Panelist: Lainey Lui (Television personality, CTV’s etalk and The Social)

Advocating: When Everything Feels like the Movies (Raziel Reid)

when everything feels like the movies - raziel reid (book cover)“School is just like a film set: there’s The Crew, who make things happen, The Extras who fill the empty desks, and The Movie Stars, whom everyone wants tagged in their Facebook photos. But Jude doesn’t fit in. …As the director calls action, Jude is the flamer that lights the set on fire.”

(Fiction, YA, LGBT, Contemporary, Cultural: Canada)


8 thoughts on “[Think Aloud] – #12 – Canada Reads 2015: One Book To Break Barriers”

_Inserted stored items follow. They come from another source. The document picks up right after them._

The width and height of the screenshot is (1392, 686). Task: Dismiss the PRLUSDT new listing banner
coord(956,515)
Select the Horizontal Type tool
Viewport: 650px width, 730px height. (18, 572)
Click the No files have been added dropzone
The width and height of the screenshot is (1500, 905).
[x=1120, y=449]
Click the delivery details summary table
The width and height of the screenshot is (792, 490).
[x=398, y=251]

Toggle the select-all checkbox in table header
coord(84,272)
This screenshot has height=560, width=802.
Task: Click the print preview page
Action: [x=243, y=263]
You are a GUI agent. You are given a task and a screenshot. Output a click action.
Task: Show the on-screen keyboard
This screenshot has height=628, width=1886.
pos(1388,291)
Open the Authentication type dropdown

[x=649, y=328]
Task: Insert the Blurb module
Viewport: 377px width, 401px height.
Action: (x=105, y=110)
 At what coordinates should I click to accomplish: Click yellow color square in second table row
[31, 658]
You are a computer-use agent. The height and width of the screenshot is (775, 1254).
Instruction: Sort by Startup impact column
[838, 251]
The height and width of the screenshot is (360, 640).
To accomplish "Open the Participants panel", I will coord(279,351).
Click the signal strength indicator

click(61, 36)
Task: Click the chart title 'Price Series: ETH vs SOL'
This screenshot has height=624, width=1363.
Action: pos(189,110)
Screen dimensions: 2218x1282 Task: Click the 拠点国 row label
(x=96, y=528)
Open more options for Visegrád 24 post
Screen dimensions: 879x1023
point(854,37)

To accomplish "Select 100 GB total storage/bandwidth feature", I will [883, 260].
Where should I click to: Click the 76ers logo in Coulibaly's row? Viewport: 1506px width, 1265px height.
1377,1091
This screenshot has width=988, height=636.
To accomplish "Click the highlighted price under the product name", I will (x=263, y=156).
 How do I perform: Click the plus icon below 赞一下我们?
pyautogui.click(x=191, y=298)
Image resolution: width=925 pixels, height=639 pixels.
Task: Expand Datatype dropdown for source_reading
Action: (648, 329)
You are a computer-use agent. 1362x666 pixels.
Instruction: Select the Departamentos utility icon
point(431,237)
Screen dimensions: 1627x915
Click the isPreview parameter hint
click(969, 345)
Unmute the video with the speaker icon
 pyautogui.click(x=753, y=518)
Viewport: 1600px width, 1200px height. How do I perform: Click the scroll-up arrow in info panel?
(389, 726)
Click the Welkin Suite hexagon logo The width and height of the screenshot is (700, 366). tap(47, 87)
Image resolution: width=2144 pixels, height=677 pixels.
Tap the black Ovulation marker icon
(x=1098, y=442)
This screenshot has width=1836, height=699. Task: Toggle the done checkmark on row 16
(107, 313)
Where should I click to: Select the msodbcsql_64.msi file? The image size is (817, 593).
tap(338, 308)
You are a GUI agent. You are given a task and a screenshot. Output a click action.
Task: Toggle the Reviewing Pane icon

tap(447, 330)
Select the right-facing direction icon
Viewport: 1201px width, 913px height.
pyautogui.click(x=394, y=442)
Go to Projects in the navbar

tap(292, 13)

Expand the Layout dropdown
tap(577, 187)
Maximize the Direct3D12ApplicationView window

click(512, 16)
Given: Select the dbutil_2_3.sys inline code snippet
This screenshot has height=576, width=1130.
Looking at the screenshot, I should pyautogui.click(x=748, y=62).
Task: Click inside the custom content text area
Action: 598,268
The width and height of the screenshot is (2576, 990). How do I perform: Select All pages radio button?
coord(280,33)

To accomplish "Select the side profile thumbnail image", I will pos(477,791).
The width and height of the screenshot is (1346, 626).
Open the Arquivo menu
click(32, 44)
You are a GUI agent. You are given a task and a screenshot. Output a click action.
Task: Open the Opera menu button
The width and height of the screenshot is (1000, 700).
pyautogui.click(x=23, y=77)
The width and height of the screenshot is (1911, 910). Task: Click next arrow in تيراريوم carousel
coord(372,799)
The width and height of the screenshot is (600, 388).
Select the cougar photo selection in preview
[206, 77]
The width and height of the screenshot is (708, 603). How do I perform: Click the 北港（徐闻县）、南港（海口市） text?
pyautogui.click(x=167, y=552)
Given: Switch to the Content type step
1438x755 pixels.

  1. I’m not yet familiar with Canada Reads, but I don’t think, looking at these titles and the premise of the event, that it’s the best idea.
    Obviously all the diversity and exploration of issues that aren’t usually spoken about is great, but to compete to see which issue deserves the most attention is strange. I still maintain that it comes down to the people reading.
    I’m someone who supports feminism and racial equality and most other causes that you can name, but my main interest will always be in LGBT(QIAPTXW5andahalf) issues and how they are explored, not because they’re more important, but because it’s what gets to me the most. It doesn’t mean I support other causes any less.
    I’m not sure how this award is judged, but if it’s simply given to the what’s deemed the most generally impactful novel, I won’t be able to take it seriously. If it’s given the the novel that explores topics that are hardly ever explored, then great! . . . as long as the topic is explored well; there is nothing I hate more than books that are shite but given praise & awards just because of the subject matter.

    Like

    1. Sorry for the late reply.

      Yeah the thing about this competition is that even though all the panelists read all the books in the competition, they still have to advocate for their own. And sometimes it does mean putting down (although in the reigns of the prompted arugments) another book to bolster their own.

      Every year has a different theme so I’m not sure if “impactful” is the best term to describe it but generally, all the finalists are winners because there is a surge in sales of those finalists.

      You should definitely have a listen though! The individual advocating the LGBT novel had some compelling arguments.